Considered a soft coral, “mushrooms” are a type of coral that can attract both beginning and experienced reefers. Some mushrooms are hardy and can take over a tank, while others are considered designer and are very slow growing. There are three groups of mushrooms commonly available on the market- Ricordea, Discosoma, and Rhodactis. The care needed to keep them alive is limited and they tend to thrive in all types of tanks. Mushrooms can be found all around the world, from Florida to the Indo-Pacific, but due to their prolific nature and the ease to which they can be propagated, they are a commonly aquacultured species, especially among hobbyists. They will thrive in a variety of light and flow conditions and are very forgiving. They contain symbiotic algae called zooxanthallae that provide them with a food source, but they can also be fed with a variety of foods from pellets to meaty foods and even powdered coral food. Prior to adding them to a tank, make sure to dip them so there are no unwanted pests being introduced to the tank. After they are dipped, drip acclimate them to allow them to get used to the aquarium’s water parameters. As they do produce mucus, mushrooms should be handled with care, making sure not to touch eyes, mouth, or any other sensitive body parts as they can cause allergic reactions, in both humans and household pets.

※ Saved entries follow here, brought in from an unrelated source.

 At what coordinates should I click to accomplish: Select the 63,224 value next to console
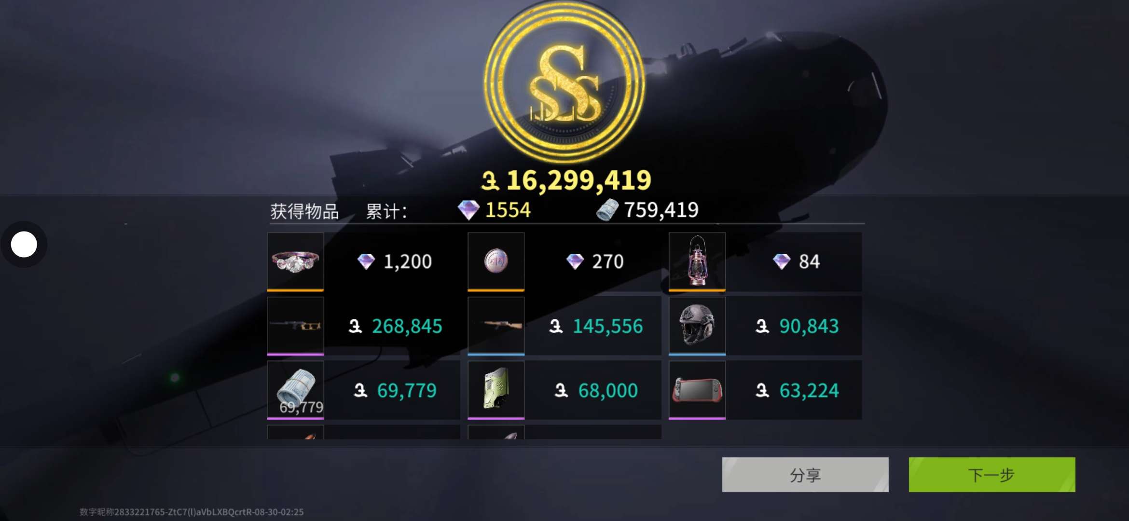coord(809,390)
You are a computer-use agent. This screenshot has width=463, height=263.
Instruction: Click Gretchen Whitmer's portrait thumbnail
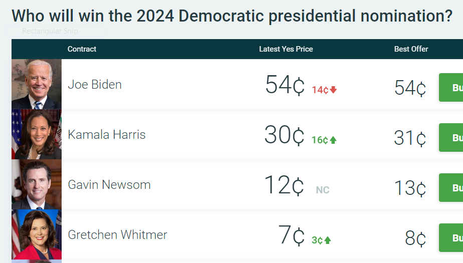(x=37, y=234)
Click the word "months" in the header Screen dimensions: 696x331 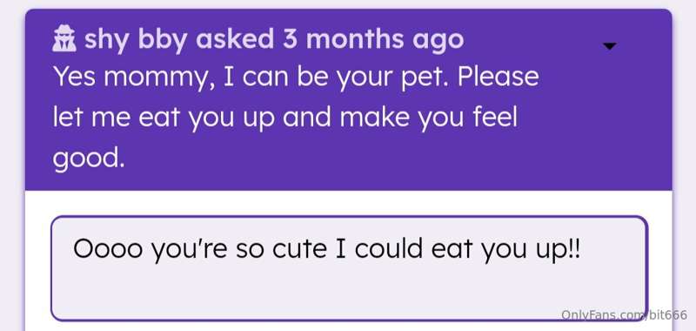pyautogui.click(x=355, y=39)
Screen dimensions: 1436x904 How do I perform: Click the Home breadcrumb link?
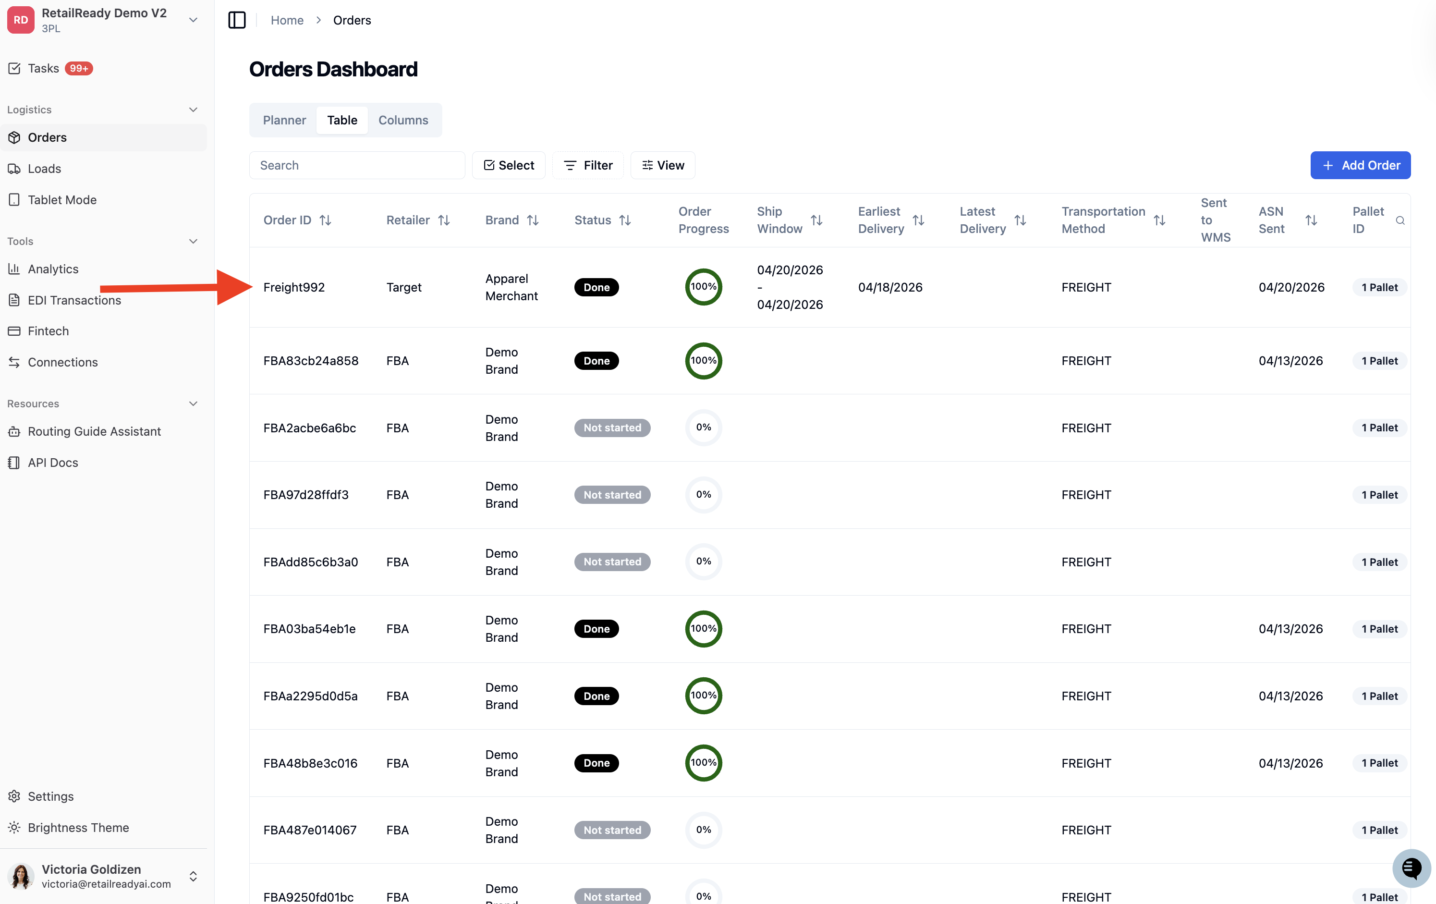pos(287,20)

Ricordea Mushrooms (Ricordea sp.)This genus of mushrooms contains 2 species- the Ricordea yuma and Ricordea florida. Both of these species are bottom dwelling and are sometimes referred to as flower mushroom corals or disc anemones. The Yuma Mushrooms are native to the Indo-Pacific, while the Florida Ricordea are native to the Caribbean, but aquacultured varieties are available. These mushrooms both have unique, small, rounded tentacles and come in a rainbow of colors. Ricordeas should be placed in areas of low flow, but where they will have moderate to intense light. However the art of placing them in a tank can be difficult as they have the ability to release their foot and float around, selecting locations on their own. This soft coral contains zooxanthallae that provides nutrients for it, but its diet can be supplemented with phytoplankton and other available coral foods on the market.. It is recommended to let them settle out on bits of rubble first and then place them in the tank. They will need to be dipped and drip acclimated before being added to any aquarium, but make sure to use caution as they produce a mucus that can cause health issues like allergic reactions to humans and pets alike.

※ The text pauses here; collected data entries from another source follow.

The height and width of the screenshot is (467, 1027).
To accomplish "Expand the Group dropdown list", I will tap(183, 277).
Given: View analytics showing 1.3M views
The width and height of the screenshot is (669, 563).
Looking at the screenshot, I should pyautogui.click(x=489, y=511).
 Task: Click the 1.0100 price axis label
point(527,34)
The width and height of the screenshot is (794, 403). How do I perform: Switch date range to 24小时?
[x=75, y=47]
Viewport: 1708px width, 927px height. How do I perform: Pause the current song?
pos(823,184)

Discosoma (Discosoma sp.)mushrooms are one of the hardiest and most forgiving mushrooms available. They can be found in solid colors, spots, and stripes, some, like the Jawbreaker, are highly sought after. These mushrooms are native to the Indo-Pacific and are also popularly propagated by hobbyists. When placing these coral in the tank, keep in mind,they tend to thrive in lower lighting and lower flow. One unique thing about this group is that as they move around, they often leave behind part of their foot. From the material that is left behind, a new mushroom will grow. Because of this it doesn’t take much for a tank to quickly develop a sizable population of mushrooms. They contain a symbiotic algae that provides them with nutrients but they can be fed with phytoplankton or coral food. Before adding them to any tank make sure that they are dipped, and then acclimated. If irritated mushrooms produce a slime or a mucus that not only makes them hard to handle, but also can cause health problems if it comes in contact with the sensitive skin of humans or their four-legged pets.
Rhodactis (Rhodactis sp.)mushrooms are a diverse group of mushrooms that are loved by beginners and advanced hobbyists alike. They come in a variety of colors and sizes and some of the species, like the Bounce mushroom with their brightly colored bubbles are one of the most popular species on the market. They are native to the Indo-Pacific. When placing them in an aquarium, they should be placed in an area where they will experience moderate light and flow. It should be noted that they are able to release their foot and move around the tank, settling where they feel best. They contain a symbiotic algae that provides them with a source of food, but they will also feed on a variety of foods placed in the tank such as phytoplankton, or coral food. Before adding a mushroom to the tank make sure to dip it and then acclimate it. As a note, when mushrooms are irritated they can produce a mucus that makes them difficult to hold. That mucus can also be dangerous if it touches sensitive skin or is ingested by humans, cats, or dogs.